Maison Consulting Internship
Three months at a Microsoft Dynamics Gold Partner in Karachi, doing the kind of work that doesn’t show up on GitHub: CRM configuration, ERP integrations, Power BI dashboards, and a lot of client calls that turned into requirements documents.
The Company
Maison Consulting & Solutions specializes in ERP and CRM solutions built on the Microsoft Dynamics 365 ecosystem, serving over 300 clients globally. My supervisor Anas Rehman, a Customization Consultant with a computer science background from NED University, managed my day-to-day work.
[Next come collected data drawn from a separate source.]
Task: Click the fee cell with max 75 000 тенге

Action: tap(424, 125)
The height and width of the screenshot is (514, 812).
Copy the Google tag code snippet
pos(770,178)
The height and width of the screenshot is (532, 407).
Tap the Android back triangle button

The infrastructure was hybrid: on-premises servers for certain legacy clients, Azure-hosted for newer deployments. I spent most of my time in the cloud half.
What I Actually Did
CRM configuration and integration. The most involved work was connecting Dynamics 365 CRM workflows to Azure Logic Apps for automation. When a client’s sales team closes a deal, a Logic App triggers downstream processes: notifications, record creation in Finance and Operations, scheduled follow-up tasks. Debugging these pipelines (usually by reading Azure’s execution history logs and tracing which condition branch failed) was how I learned that enterprise integration is mostly about handling the cases where data doesn’t arrive in the shape you expect.
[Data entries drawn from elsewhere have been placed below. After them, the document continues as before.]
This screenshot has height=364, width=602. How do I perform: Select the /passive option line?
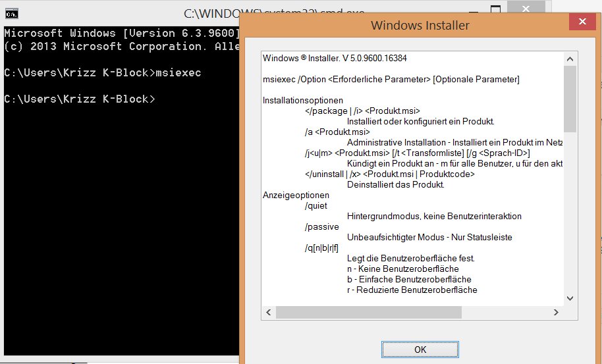coord(320,227)
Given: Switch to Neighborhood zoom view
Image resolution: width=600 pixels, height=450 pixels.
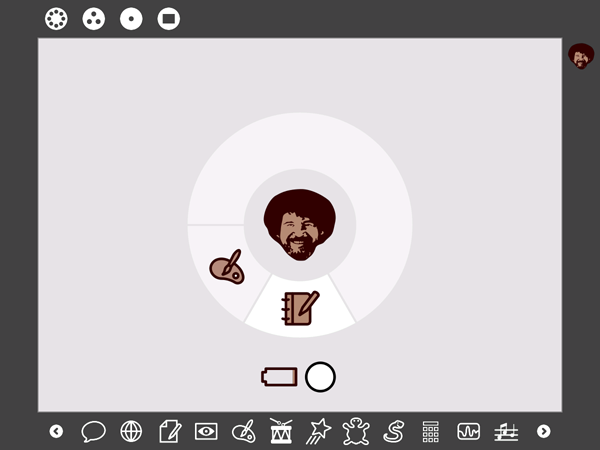Looking at the screenshot, I should (56, 19).
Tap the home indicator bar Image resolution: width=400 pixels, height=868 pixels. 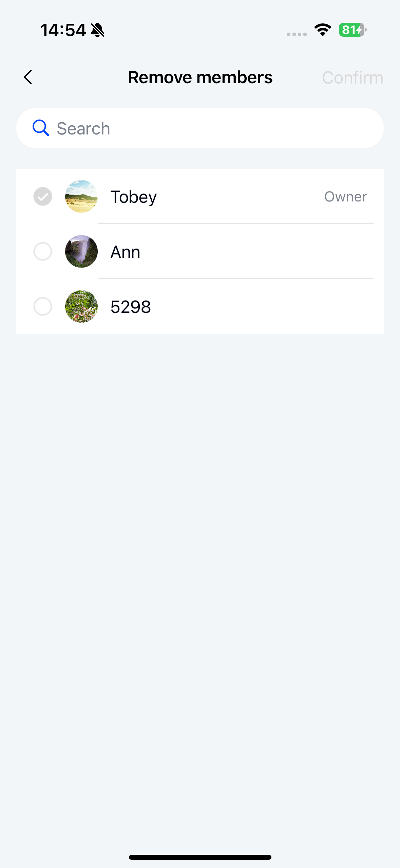coord(200,857)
ERP integration. I assisted with Dynamics 365 Finance and Operations module integrations, specifically data migration tasks: mapping client legacy schemas to D365 entities, writing transformation logic, validating record counts post-migration. Not glamorous, but the kind of work where a mistake in a transformation rule means thousands of records in the wrong state.
Power BI development. Several clients needed dashboards pulling from D365 data. I built reports using the Power BI connector to Dynamics, wrote DAX measures for aggregations (sales by region, pipeline by stage, aging AR), and set up scheduled refreshes. One recurring problem: clients who asked for “everything on one dashboard” ended up with dashboards too slow to load. Narrowing scope was usually the right call.
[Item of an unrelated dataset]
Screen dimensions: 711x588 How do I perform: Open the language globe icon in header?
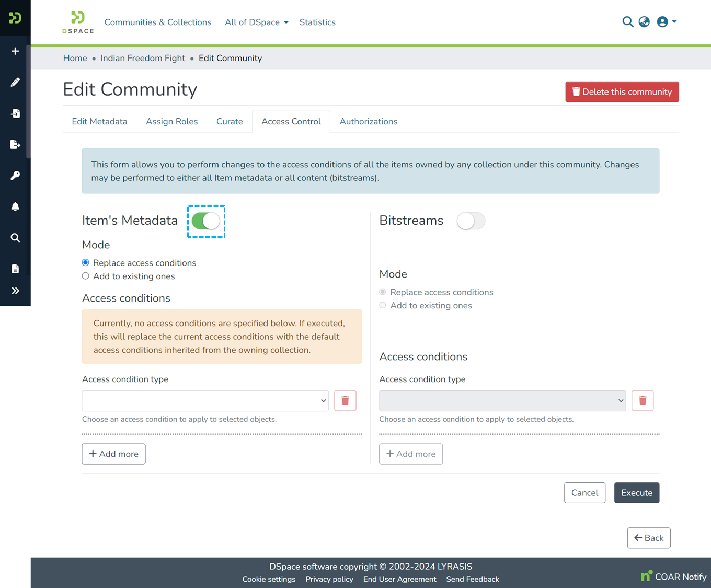[644, 21]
SharePoint. Two internal collaboration portals, one for a client’s procurement team. Mostly list configuration, permission management, and integrating SharePoint document libraries with the corresponding D365 records.
Client communication. This was probably 30% of the role. I sat in on requirements calls, took notes, and turned conversation into spec documents. The gap between what a client says they want in a meeting and what they actually need is rarely zero. The useful skill is asking “what decision are you making with this data?” before designing any report.
What I Took Away
The Microsoft ecosystem (D365, Azure, Power Platform) is large enough that you can spend years in it and still encounter unfamiliar modules. The internship gave me a working mental model of how the pieces connect, which is more durable than knowing any specific feature.
The testing and QA process, tracked through Azure DevOps, was the first time I worked with a formal bug-tracking workflow. Bugs had reproduction steps, expected vs. actual behavior, and severity levels. That structure forced clearer thinking about what “broken” actually means, which I’d underestimated before.
The part I found genuinely hard: translating client requests into technical specs without losing the intent. Clients describe outcomes, not configurations. Figuring out which combination of D365 customizations produces the outcome they described requires understanding both sides well enough to translate between them. I got better at it over three months, but I wouldn’t claim I had it down by the end.